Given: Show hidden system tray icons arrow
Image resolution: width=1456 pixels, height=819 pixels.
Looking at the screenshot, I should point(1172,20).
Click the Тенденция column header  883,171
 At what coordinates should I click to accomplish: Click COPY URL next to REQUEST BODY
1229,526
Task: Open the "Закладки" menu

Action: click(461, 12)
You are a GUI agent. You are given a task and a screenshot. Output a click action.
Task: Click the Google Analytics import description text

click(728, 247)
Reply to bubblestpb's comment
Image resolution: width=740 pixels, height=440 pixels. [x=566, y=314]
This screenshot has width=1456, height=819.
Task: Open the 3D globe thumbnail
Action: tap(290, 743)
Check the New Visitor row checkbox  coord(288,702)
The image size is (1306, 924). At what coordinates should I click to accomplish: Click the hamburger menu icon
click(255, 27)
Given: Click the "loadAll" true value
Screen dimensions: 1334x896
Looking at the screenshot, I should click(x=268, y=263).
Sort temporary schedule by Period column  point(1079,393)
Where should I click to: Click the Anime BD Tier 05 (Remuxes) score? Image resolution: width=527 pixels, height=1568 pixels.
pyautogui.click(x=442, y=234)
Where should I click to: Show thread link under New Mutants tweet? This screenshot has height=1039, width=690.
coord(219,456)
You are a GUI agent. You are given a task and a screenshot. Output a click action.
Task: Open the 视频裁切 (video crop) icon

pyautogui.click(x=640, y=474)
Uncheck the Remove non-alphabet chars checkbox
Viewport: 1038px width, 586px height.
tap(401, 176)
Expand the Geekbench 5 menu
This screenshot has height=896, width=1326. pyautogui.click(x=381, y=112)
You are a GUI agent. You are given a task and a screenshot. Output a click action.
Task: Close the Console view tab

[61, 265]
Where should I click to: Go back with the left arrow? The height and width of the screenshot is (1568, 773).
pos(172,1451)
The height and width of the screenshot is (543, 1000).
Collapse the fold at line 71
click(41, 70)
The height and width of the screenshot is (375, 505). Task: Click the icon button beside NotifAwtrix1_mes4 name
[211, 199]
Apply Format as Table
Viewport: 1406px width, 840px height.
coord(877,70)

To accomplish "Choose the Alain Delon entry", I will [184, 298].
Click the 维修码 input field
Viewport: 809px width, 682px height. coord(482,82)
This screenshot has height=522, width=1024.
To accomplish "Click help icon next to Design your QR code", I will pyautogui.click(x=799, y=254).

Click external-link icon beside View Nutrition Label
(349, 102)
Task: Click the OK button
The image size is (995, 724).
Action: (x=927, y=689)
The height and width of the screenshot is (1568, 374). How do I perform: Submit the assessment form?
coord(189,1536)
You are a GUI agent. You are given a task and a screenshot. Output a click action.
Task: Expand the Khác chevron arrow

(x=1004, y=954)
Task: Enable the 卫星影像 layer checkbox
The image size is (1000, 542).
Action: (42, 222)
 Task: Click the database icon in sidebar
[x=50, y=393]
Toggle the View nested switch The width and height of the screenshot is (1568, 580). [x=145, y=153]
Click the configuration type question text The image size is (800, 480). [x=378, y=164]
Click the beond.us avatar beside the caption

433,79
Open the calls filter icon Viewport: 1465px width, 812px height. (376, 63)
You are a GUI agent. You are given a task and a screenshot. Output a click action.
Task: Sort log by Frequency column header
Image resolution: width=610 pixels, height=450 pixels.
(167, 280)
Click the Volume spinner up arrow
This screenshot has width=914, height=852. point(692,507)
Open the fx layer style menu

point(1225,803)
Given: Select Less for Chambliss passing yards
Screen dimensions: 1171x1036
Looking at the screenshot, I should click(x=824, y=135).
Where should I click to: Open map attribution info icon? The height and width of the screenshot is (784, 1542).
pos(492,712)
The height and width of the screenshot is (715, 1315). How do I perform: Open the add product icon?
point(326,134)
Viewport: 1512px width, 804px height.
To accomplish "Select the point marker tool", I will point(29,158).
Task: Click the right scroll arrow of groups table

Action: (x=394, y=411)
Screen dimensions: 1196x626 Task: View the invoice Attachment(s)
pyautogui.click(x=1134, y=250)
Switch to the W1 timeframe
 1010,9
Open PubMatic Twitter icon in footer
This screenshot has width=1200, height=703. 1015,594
* * *
Pull out each line of the data above that contains the string "This". Case matters.

This screenshot has width=1456, height=819.
Where should I click to: Show thread link under New Mutants tweet? This screenshot has height=1039, width=690.
This screenshot has height=896, width=1326. pyautogui.click(x=381, y=112)
This screenshot has height=522, width=1024.
This screenshot has width=914, height=852. point(692,507)
This screenshot has width=1200, height=703. 1015,594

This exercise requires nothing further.